A homemaker’s murmurs

You know, they don’t call you housewife (a wife married to a house?!) any more.  That is gender specific, being regarded as discrimination since the ’70s.  So  you’ve been given fancier titles – homemaker; domestic engineer; home and family facilitator. It does look better when filling in forms.  Does it do any good to your self-esteem, if you were a career woman in your other life?

I am not sure.

Come and look at the job of a homemaker, as defined in the Simple English Wikipedia.  The list is made up of 32 bullet points.  Shall I copy and paste it here?  On second thoughts, I shouldn’t bother you if you aren’t already aware of  what a homemaker has been doing, day in day out.  But if you must know, click here: http://www.simple.wikipedia.org/wiki/Homemaker

Going through the list, I can safely say I score only average.  Hence the dispirited self.  I have already confessed previously that I hate four letter words – cook, dust, iron, wash.  Have I also mentioned that I do not have green fingers, I have brown thumbs, gradually killing all the house plants?  I am not one of the house proud.

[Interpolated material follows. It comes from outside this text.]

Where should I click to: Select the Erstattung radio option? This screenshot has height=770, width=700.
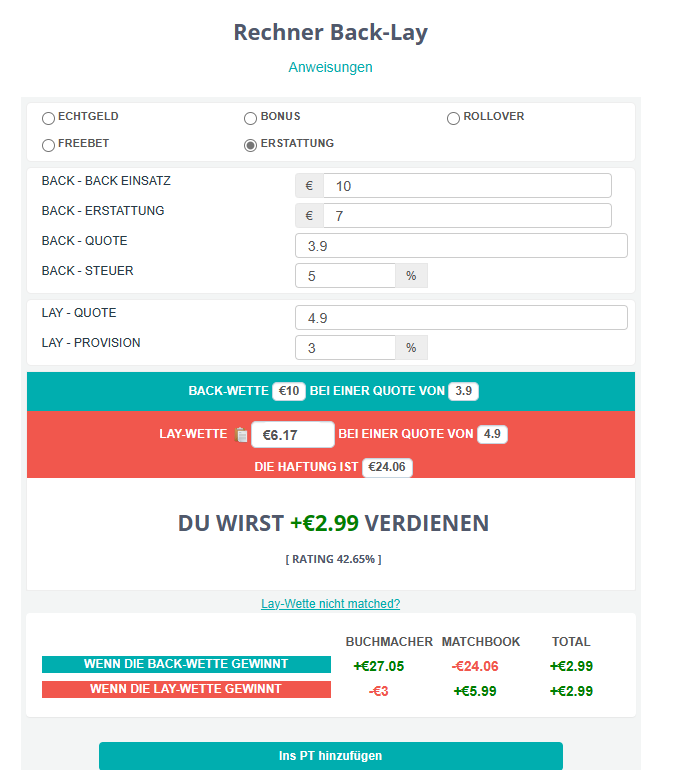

Moreover, there is one particular area I fail miserably.  Caring for pets.  Not that I mistreat them.  Just that we don’t have any.  You want the truth?  We don’t allow any.  Well.  I don’t allow any.  They have always wanted a cat.  But anything with four legs that moves is not going to be anywhere near me.  I have made that clear in no uncertain terms.  So they have Brendan and Charlie instead (remember the bees?).

Anne Tyler once said – “I was standing in the school yard waiting for a child when another mother came up to me.  Have you found work yet?  Or are you still just writing?”   I feel for her.  Do you think she would have empathy for a homemaker too?